A poacher turned ranger hunts the hunters
Updated: 2012-10-10 09:30
By Xiao Xiangyi in Deqen, Yunnan (China Daily)
Sinaduji, 66, who used to be a poacher himself, is now the leader of an anti-poaching team in his village at the foot of Kawagarbo, Meili Snow Mountain's highest peak, in Yunnan province's Deqen county. Xiao Xiangyi / China Daily
Tibetans in Yunnan province's Deqen county have been relieved to see more gazelles, black bears and dwarf blue sheep running on the Meili Snow Mountain, their altar of pilgrimage, in recent years.
The animals that had almost vanished started to reappear because one person changed his mind.
Sinaduji is the leader of a local anti-poaching team. His name is said to strike fear into local poachers' hearts.
But the wildlife ranger used to be a poacher himself, and is an expert marksman with pinpoint accuracy.
The 66-year-old Tibetan lives in Bucun village at the foot of Kawagarbo, Meili Snow Mountain's highest peak.
At 19, he became the only guard of the credit union for 16 villages and was equipped with a gun. He loved trekking the paths that few had traveled with his gun.

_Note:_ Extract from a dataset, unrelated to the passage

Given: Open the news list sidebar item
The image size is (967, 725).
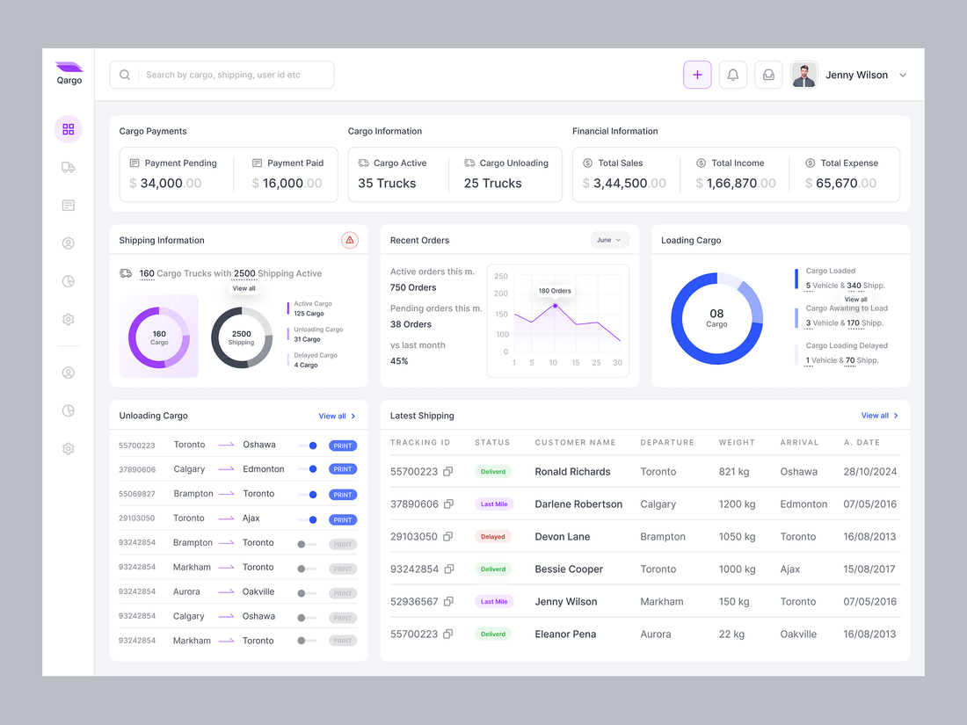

"I can shoot an egg 100 meters away and a cigarette 50 meters away," he says.
"I know exactly how to shoot a red deer running or standing still, up or down the slopes, without shooting twice."

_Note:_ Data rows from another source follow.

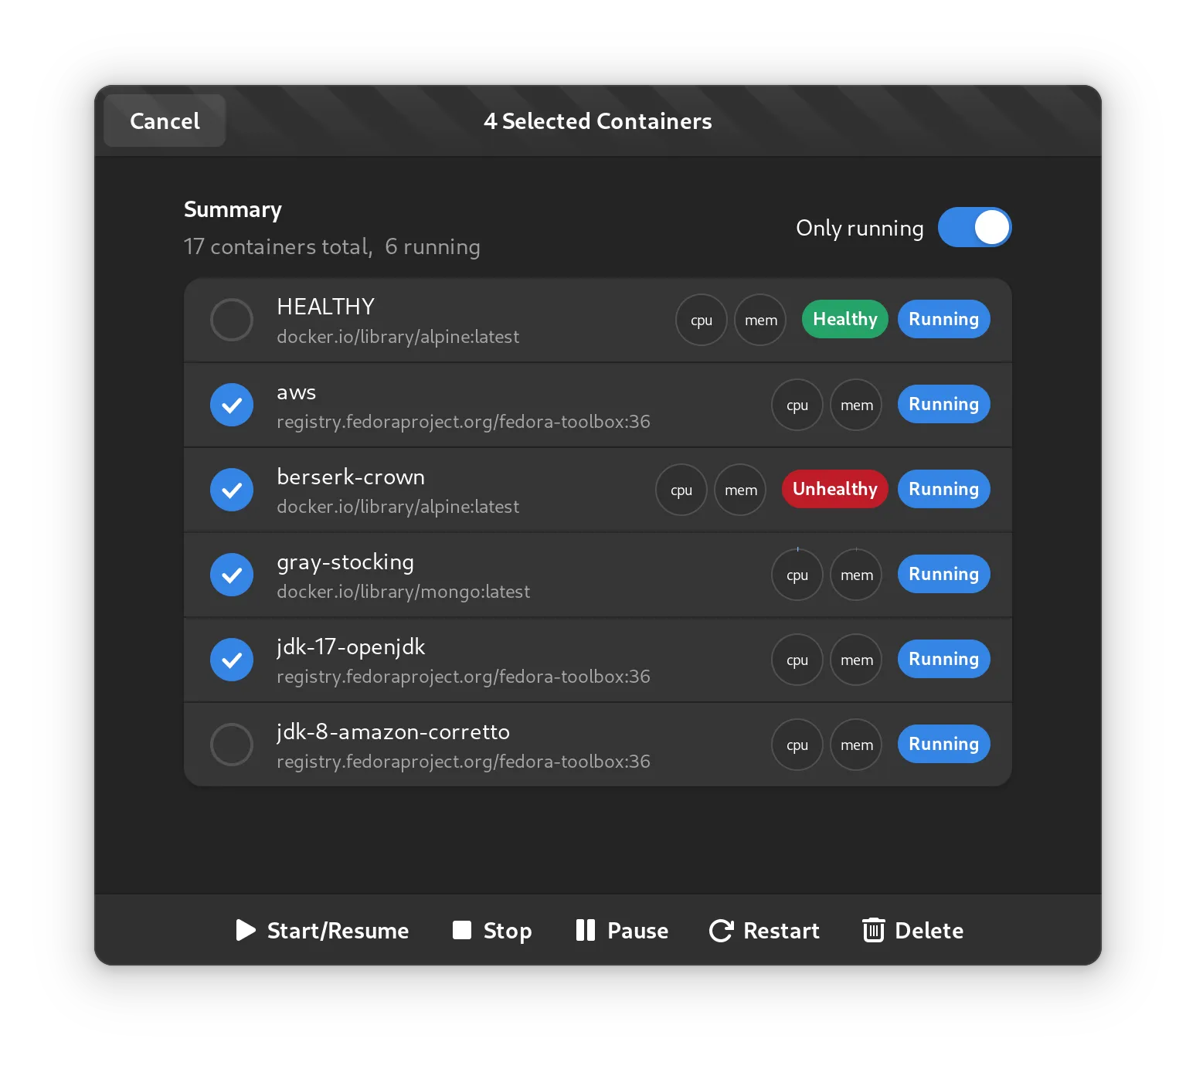This screenshot has width=1196, height=1069.
Task: Click the Unhealthy status badge
Action: pos(834,490)
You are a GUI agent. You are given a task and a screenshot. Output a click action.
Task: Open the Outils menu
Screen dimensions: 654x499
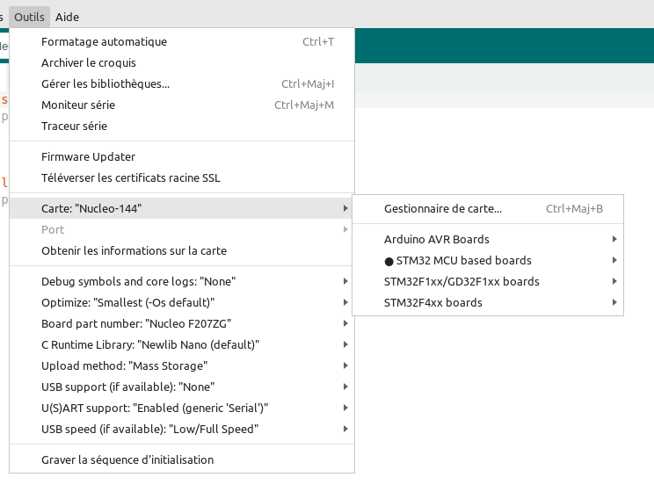pos(30,17)
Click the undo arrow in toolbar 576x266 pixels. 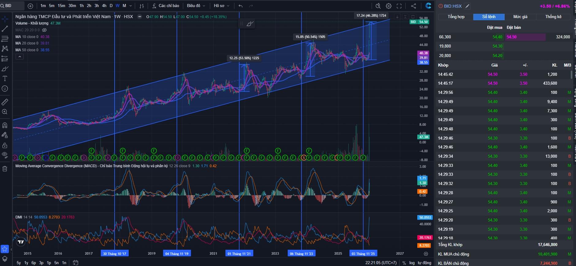(241, 6)
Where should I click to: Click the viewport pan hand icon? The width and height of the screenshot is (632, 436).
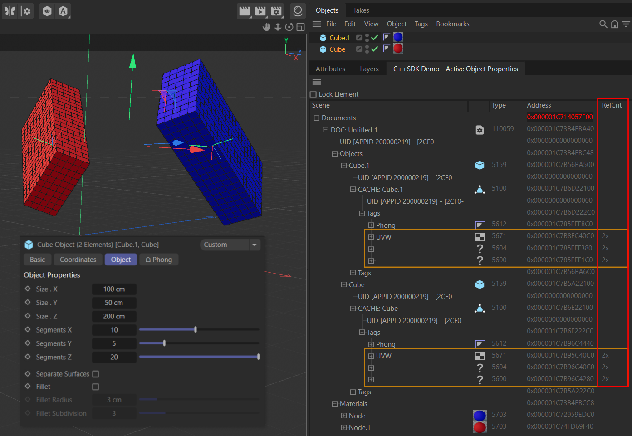point(266,27)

Sinaduji says he had killed about 500 wild animals until one day in 1986 when he encountered a black bear.
He shot the creature eight times, but it just wouldn't die, he says.
"The strangest thing happened," he recalls.
"The bear shrank to nothing."
He claims that, from that point on, any animal he shot turned into an image of him or a puff of smoke.
He became seriously ill.
"The illness of all the animals I'd killed attacked me with hallucinations," he says.
"I was so scared that I sweated day and night. I knew I'd angered the god of Kawagarbo. I knelt and kowtowed for a long time, confessed what I'd done and vowed to stop hunting."
He handed in his gun and shut his hunting dog in the yard.
Sinaduji has been telling this story to villagers to persuade local Tibetans to respect nature as the sacred snow mountain's guardians.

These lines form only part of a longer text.